Are you planning on discussing the origins of Christianity as a pagan religion? Or how the religion evolved as a way to subjugate the newly conquered Roman masses? Or do you think that stuff should be glossed over because it's not really relevant to the conversation at hand?
Discussing ID or creationism in school exactly violates the seperation of church and state. It is a religious view held by one group of church-goers that is not accepted by anyone outside of their religion. The actual text of the first amendment says that "Congress shall make no law respecting an establishment of religion." Teaching ID in schools is a not-so-subtle way of pushing impressionable children to find more answers at their local christian place of worship.
I am stumping for a time and place in school for a reasonable discussion of what non-scientists believe. (Emphasis added)

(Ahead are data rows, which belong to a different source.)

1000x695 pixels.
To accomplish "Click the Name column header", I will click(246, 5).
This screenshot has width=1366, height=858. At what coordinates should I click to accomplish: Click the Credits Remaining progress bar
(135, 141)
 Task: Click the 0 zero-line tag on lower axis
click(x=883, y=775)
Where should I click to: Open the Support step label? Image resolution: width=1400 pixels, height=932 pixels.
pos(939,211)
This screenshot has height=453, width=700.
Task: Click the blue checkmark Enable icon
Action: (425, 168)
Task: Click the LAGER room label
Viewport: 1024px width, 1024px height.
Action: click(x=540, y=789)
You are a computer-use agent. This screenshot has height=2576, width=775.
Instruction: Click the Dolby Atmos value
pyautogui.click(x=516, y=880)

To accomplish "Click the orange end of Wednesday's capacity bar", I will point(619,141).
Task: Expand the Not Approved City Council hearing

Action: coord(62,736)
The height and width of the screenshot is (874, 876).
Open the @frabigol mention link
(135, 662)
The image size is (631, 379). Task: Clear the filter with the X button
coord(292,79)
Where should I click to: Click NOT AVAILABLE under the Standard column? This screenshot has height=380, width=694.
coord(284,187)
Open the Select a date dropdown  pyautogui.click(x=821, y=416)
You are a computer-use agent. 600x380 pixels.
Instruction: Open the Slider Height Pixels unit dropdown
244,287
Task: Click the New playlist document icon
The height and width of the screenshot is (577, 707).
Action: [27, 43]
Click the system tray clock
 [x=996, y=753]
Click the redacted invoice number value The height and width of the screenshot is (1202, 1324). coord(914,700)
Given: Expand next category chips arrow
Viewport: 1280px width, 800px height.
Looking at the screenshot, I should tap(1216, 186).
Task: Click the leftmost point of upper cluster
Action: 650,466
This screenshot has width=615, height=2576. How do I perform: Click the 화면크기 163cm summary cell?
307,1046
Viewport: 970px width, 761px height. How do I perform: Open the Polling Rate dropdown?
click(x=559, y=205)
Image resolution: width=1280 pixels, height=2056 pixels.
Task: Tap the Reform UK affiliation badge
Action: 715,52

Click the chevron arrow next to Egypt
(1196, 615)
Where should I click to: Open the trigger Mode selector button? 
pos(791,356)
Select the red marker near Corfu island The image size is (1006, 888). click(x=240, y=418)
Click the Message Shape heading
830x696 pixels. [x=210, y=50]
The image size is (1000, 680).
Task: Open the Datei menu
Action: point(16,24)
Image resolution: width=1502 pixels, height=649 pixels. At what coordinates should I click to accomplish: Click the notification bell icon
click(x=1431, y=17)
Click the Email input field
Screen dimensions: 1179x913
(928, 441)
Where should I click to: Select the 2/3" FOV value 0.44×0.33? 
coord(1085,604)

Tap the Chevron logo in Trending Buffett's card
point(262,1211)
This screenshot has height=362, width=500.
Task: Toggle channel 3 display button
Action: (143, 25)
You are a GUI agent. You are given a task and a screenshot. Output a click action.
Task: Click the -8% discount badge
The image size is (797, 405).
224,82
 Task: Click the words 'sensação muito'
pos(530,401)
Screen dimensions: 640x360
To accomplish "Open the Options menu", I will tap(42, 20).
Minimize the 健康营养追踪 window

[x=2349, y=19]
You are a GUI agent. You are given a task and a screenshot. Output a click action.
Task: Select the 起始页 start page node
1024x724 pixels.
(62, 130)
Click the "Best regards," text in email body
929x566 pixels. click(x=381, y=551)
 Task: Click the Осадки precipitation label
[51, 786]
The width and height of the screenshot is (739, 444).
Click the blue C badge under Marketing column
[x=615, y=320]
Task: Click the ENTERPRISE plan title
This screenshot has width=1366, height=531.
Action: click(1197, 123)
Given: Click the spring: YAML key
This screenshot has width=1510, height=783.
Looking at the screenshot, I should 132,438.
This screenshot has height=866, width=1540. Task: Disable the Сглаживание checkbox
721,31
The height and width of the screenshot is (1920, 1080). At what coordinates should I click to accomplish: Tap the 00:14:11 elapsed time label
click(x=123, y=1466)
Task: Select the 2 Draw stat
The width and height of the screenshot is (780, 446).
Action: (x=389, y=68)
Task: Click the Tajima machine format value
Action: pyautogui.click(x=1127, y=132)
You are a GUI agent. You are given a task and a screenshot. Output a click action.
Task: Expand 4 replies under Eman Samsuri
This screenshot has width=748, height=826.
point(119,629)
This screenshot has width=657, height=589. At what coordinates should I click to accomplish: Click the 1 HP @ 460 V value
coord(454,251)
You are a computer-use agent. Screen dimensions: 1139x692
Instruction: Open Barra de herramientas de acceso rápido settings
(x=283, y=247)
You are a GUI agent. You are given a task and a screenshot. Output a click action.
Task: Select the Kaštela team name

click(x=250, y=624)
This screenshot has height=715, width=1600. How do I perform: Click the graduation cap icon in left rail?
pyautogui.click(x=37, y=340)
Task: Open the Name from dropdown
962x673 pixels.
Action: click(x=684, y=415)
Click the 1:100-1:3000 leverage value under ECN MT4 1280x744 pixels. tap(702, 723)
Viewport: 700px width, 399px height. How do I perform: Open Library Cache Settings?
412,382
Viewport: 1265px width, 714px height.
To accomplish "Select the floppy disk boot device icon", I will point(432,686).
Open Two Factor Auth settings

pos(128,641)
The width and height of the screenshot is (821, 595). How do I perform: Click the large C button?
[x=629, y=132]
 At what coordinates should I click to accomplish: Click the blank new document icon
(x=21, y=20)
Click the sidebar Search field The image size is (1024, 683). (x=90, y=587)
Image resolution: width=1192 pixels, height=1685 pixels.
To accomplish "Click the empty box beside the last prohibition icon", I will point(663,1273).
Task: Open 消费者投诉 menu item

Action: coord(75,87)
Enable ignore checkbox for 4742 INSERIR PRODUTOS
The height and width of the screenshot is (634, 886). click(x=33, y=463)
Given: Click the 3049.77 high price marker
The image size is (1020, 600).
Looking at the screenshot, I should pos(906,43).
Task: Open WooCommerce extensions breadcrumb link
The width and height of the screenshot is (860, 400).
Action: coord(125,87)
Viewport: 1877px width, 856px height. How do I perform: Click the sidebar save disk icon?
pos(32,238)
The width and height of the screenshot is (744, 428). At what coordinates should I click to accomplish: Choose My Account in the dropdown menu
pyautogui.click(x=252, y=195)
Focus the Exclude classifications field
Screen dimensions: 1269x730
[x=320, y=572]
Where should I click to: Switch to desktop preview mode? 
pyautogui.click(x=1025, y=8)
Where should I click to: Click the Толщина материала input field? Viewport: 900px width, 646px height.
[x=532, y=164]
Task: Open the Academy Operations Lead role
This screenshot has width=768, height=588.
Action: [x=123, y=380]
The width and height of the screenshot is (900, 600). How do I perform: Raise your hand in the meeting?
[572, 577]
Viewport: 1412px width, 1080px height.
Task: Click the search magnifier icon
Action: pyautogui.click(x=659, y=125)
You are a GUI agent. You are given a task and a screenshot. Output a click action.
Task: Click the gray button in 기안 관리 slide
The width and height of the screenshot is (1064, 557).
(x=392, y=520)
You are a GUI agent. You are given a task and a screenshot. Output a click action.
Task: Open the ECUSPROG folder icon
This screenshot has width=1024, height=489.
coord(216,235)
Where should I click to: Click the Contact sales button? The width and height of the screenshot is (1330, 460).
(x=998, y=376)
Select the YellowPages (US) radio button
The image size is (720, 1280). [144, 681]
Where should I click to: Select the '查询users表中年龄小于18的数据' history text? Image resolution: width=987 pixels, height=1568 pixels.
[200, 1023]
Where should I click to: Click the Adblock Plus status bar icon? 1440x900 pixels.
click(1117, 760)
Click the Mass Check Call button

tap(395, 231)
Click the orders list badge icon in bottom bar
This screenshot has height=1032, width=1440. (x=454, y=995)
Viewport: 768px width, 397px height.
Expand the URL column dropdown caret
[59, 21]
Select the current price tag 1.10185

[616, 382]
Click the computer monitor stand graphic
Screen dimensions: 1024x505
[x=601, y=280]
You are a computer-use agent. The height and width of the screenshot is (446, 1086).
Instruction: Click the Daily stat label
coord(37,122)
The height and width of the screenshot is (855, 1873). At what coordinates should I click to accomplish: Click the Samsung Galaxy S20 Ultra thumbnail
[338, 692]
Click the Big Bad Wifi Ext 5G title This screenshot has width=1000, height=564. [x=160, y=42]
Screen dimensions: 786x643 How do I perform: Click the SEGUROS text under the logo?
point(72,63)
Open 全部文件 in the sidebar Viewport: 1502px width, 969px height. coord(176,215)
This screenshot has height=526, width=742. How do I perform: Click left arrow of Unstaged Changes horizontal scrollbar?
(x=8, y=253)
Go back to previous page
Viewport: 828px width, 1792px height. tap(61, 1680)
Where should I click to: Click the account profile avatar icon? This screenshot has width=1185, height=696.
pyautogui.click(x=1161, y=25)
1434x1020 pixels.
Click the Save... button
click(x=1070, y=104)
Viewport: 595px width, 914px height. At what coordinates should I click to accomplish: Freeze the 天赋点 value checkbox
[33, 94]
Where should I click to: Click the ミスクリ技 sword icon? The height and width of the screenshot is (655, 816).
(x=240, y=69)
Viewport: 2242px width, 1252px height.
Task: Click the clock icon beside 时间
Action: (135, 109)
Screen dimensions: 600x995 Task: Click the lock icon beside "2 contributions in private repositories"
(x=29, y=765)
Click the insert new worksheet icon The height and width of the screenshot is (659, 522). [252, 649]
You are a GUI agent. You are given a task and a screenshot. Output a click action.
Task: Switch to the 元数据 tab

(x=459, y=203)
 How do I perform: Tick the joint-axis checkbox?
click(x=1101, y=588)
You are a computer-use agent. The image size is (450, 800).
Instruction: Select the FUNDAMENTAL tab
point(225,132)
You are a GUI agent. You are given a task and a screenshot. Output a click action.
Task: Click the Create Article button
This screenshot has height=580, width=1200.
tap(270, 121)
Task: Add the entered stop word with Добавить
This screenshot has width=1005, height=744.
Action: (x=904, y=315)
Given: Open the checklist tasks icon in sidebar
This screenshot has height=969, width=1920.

And herein lies our difference. I don't think that the public education system (grades K-12) is an appropriate place to discuss what anyone "believes." Talk about it in college. (Even state-funded college, so long as the class is optional). But keep it out of our public primary schools.
You teach the fact, with respect for dissenting viewpoints, just like any other topic.
Except that ID is not a dissenting viewpoint to anyone with any scientific background. No one in the scientific community actually believes that ID could be "the right answer." (And actually, quite a few Christians believe in a literal interpretation of the bible, they're called Southern Baptists).
There was a phenomenal Penn & Teller's Bullshit! on exactly this topic. I'll skip the details and go with the highlight reel.
First off, the term 'evolutionary theory.' Evolution is a theory, and not a fact. Much in the same way that 'gravity' is a theory and not a fact. It's true! People have come up with corollaries and conjectures and lemmas that all expect gravity to be fact, but it hasn't been proven. It's been demonstrated, tested, peeked, poked, prodded and is generally accepted as fact. But it is still a theory. So when people talk about the 'theory of evolution,' as though it should somehow be less valid... In science, the term 'theory' doesn't mean wild guess. It actually means this is the best guess I have that fits with all the pieces that are available.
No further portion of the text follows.